[Pixel coordinate grounding data]
###

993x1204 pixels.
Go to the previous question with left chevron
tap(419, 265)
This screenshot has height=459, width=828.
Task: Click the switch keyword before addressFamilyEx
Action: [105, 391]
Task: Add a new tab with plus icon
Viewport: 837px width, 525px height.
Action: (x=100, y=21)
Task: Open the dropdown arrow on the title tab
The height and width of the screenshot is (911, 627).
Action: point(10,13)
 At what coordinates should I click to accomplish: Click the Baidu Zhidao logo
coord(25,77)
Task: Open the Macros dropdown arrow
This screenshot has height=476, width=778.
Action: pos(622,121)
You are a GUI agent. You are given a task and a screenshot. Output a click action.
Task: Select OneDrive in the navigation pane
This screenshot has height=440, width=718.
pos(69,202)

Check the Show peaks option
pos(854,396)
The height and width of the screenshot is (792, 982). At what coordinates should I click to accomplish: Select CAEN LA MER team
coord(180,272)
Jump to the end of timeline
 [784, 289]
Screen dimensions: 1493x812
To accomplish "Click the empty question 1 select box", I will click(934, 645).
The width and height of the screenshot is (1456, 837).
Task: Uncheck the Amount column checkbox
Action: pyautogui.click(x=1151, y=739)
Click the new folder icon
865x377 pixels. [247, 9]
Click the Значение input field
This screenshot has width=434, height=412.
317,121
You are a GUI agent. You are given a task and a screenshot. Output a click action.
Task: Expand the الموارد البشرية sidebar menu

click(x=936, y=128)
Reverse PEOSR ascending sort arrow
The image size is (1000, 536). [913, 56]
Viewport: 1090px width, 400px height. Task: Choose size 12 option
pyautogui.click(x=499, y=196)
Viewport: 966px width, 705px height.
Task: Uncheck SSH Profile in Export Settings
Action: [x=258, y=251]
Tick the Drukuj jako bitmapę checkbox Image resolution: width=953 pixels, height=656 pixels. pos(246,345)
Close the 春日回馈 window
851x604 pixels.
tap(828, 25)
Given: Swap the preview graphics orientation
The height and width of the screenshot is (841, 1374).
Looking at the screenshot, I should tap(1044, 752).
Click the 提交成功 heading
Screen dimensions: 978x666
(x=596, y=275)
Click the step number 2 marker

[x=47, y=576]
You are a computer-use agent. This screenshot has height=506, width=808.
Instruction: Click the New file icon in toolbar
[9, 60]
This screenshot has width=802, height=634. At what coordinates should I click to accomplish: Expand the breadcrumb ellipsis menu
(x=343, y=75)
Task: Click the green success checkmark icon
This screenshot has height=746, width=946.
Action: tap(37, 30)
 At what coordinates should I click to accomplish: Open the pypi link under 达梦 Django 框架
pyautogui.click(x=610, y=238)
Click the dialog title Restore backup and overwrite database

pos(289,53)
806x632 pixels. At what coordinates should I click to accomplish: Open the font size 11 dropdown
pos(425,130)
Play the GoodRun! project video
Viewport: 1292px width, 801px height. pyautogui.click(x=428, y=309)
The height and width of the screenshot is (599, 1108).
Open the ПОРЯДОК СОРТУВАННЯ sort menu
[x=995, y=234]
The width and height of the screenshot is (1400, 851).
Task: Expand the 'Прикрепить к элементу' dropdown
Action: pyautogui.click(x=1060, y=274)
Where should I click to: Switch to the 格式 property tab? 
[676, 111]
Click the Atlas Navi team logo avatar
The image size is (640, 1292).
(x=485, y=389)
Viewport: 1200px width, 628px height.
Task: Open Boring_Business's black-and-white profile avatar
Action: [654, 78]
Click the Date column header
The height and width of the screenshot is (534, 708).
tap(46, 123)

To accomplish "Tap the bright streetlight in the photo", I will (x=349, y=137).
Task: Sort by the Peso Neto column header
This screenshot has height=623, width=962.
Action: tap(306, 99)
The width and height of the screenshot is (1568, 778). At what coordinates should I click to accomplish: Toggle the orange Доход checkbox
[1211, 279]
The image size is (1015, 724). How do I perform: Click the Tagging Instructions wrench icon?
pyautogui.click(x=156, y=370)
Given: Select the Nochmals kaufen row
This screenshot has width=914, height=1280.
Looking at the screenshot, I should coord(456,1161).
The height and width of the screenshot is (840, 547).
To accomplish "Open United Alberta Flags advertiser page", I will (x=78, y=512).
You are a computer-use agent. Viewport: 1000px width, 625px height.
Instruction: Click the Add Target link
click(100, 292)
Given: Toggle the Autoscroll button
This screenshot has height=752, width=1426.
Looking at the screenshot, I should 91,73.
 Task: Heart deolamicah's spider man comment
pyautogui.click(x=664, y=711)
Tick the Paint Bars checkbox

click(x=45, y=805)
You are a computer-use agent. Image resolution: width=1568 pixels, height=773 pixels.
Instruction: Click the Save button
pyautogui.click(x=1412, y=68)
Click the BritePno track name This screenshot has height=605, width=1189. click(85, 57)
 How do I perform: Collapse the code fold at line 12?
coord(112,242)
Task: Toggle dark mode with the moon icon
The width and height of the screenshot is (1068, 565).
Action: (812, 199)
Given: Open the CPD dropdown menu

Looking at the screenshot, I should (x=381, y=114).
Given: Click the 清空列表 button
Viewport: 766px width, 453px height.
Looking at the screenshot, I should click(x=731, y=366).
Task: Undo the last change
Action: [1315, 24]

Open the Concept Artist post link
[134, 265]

###

Exercise. Each record above should be set down again in its exact wording.

Solution to this problem.
993x1204 pixels.
Go to the previous question with left chevron
tap(419, 265)
This screenshot has height=459, width=828.
Task: Click the switch keyword before addressFamilyEx
Action: [105, 391]
Task: Add a new tab with plus icon
Viewport: 837px width, 525px height.
Action: (x=100, y=21)
Task: Open the dropdown arrow on the title tab
The height and width of the screenshot is (911, 627).
Action: point(10,13)
 At what coordinates should I click to accomplish: Click the Baidu Zhidao logo
coord(25,77)
Task: Open the Macros dropdown arrow
This screenshot has height=476, width=778.
Action: pos(622,121)
You are a GUI agent. You are given a task and a screenshot. Output a click action.
Task: Select OneDrive in the navigation pane
This screenshot has height=440, width=718.
pos(69,202)

Check the Show peaks option
pos(854,396)
The height and width of the screenshot is (792, 982). At what coordinates should I click to accomplish: Select CAEN LA MER team
coord(180,272)
Jump to the end of timeline
 [784, 289]
Screen dimensions: 1493x812
To accomplish "Click the empty question 1 select box", I will click(934, 645).
The width and height of the screenshot is (1456, 837).
Task: Uncheck the Amount column checkbox
Action: pyautogui.click(x=1151, y=739)
Click the new folder icon
865x377 pixels. [247, 9]
Click the Значение input field
This screenshot has width=434, height=412.
317,121
You are a GUI agent. You are given a task and a screenshot. Output a click action.
Task: Expand the الموارد البشرية sidebar menu

click(x=936, y=128)
Reverse PEOSR ascending sort arrow
The image size is (1000, 536). [913, 56]
Viewport: 1090px width, 400px height. Task: Choose size 12 option
pyautogui.click(x=499, y=196)
Viewport: 966px width, 705px height.
Task: Uncheck SSH Profile in Export Settings
Action: [x=258, y=251]
Tick the Drukuj jako bitmapę checkbox Image resolution: width=953 pixels, height=656 pixels. pos(246,345)
Close the 春日回馈 window
851x604 pixels.
tap(828, 25)
Given: Swap the preview graphics orientation
The height and width of the screenshot is (841, 1374).
Looking at the screenshot, I should tap(1044, 752).
Click the 提交成功 heading
Screen dimensions: 978x666
(x=596, y=275)
Click the step number 2 marker

[x=47, y=576]
You are a computer-use agent. This screenshot has height=506, width=808.
Instruction: Click the New file icon in toolbar
[9, 60]
This screenshot has width=802, height=634. At what coordinates should I click to accomplish: Expand the breadcrumb ellipsis menu
(x=343, y=75)
Task: Click the green success checkmark icon
This screenshot has height=746, width=946.
Action: tap(37, 30)
 At what coordinates should I click to accomplish: Open the pypi link under 达梦 Django 框架
pyautogui.click(x=610, y=238)
Click the dialog title Restore backup and overwrite database

pos(289,53)
806x632 pixels. At what coordinates should I click to accomplish: Open the font size 11 dropdown
pos(425,130)
Play the GoodRun! project video
Viewport: 1292px width, 801px height. pyautogui.click(x=428, y=309)
The height and width of the screenshot is (599, 1108).
Open the ПОРЯДОК СОРТУВАННЯ sort menu
[x=995, y=234]
The width and height of the screenshot is (1400, 851).
Task: Expand the 'Прикрепить к элементу' dropdown
Action: pyautogui.click(x=1060, y=274)
Where should I click to: Switch to the 格式 property tab? 
[676, 111]
Click the Atlas Navi team logo avatar
The image size is (640, 1292).
(x=485, y=389)
Viewport: 1200px width, 628px height.
Task: Open Boring_Business's black-and-white profile avatar
Action: [654, 78]
Click the Date column header
The height and width of the screenshot is (534, 708).
tap(46, 123)

To accomplish "Tap the bright streetlight in the photo", I will (x=349, y=137).
Task: Sort by the Peso Neto column header
This screenshot has height=623, width=962.
Action: tap(306, 99)
The width and height of the screenshot is (1568, 778). At what coordinates should I click to accomplish: Toggle the orange Доход checkbox
[1211, 279]
The image size is (1015, 724). How do I perform: Click the Tagging Instructions wrench icon?
pyautogui.click(x=156, y=370)
Given: Select the Nochmals kaufen row
This screenshot has width=914, height=1280.
Looking at the screenshot, I should coord(456,1161).
The height and width of the screenshot is (840, 547).
To accomplish "Open United Alberta Flags advertiser page", I will (x=78, y=512).
You are a computer-use agent. Viewport: 1000px width, 625px height.
Instruction: Click the Add Target link
click(100, 292)
Given: Toggle the Autoscroll button
This screenshot has height=752, width=1426.
Looking at the screenshot, I should 91,73.
 Task: Heart deolamicah's spider man comment
pyautogui.click(x=664, y=711)
Tick the Paint Bars checkbox

click(x=45, y=805)
You are a computer-use agent. Image resolution: width=1568 pixels, height=773 pixels.
Instruction: Click the Save button
pyautogui.click(x=1412, y=68)
Click the BritePno track name This screenshot has height=605, width=1189. click(85, 57)
 How do I perform: Collapse the code fold at line 12?
coord(112,242)
Task: Toggle dark mode with the moon icon
The width and height of the screenshot is (1068, 565).
Action: (812, 199)
Given: Open the CPD dropdown menu

Looking at the screenshot, I should (x=381, y=114).
Given: Click the 清空列表 button
Viewport: 766px width, 453px height.
Looking at the screenshot, I should click(x=731, y=366).
Task: Undo the last change
Action: [1315, 24]

Open the Concept Artist post link
[134, 265]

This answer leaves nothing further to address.